The doctor was an outspoken young man of sporting tendencies. He wore a white hat rather on one side and drove an uncommonly good horse, and to Mr. Wycherly he said: "It's like setting a thoroughbred filly to pull a cart-load of bricks to expect that child to do housework in her present state. She ought to do nothing for three months, and even then I should say she is singularly unfitted for the kind of life she has up there. I know those schools—excellent for big strong girls; but that child isn't strong. She's all nerves and brains and empty, craving heart. The lung trouble isn't serious if it's checked in time, but if she goes back she'll get overtired and catch cold again directly. I'm sorry for her aunt, but what can I say? I won't be responsible for sending her back."

The doctor spoke angrily. He hated interfering in other people's business and he thought it exceedingly probable that an old gentleman living by himself might strongly object to having a girl child foisted upon him for an indefinite period.
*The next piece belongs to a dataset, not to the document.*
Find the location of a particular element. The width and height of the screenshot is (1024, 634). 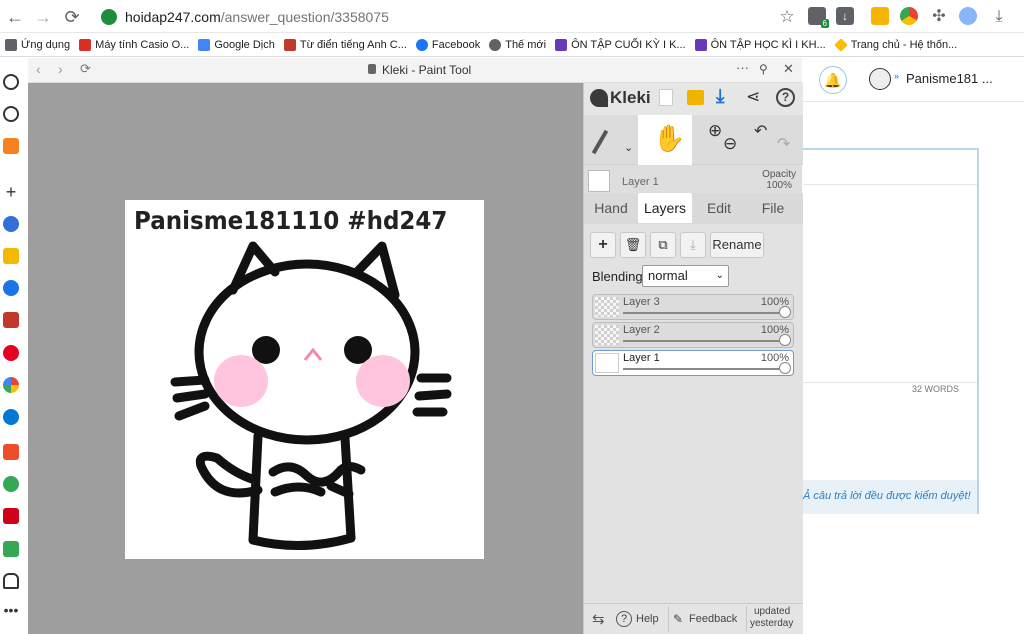

close-icon: ✕ is located at coordinates (788, 69).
"It seems to me," said Mr. Wycherly mildly, "that it would be criminal stupidity to allow her to go back."

The doctor looked rather astonished.

"But what's to become of the child?" he asked.

"Surely there is nothing to prevent her remaining here with her aunt, and when she is strong enough are there not good schools in Oxford?"

The doctor picked up his white hat. "Of course," he said, "if you have no objection to her remaining here the whole thing is perfectly simple, but I understood from her aunt that the arrangement was the child was only to be here in her holidays, and she seemed sadly afraid of trespassing upon your good-nature in keeping her here so long as it is. She's a very decent, honest woman, but——"

Mr. Wycherly rose and rang the bell to summon Mrs. Dew.

And the end of it all was that somebody wrote to Lord Dursley. Jane-Anne's "nomination" at the Bainbridge was presented to a girl whose physique was more deserving, and his lordship, instead of being annoyed, as Mrs. Dew had feared, at Jane-Anne's failure to benefit from his good intentions on her behalf, declared himself quite ready to pay for her "schooling" in Oxford whenever that fidgetty fellow, the doctor, should consider her able for instruction.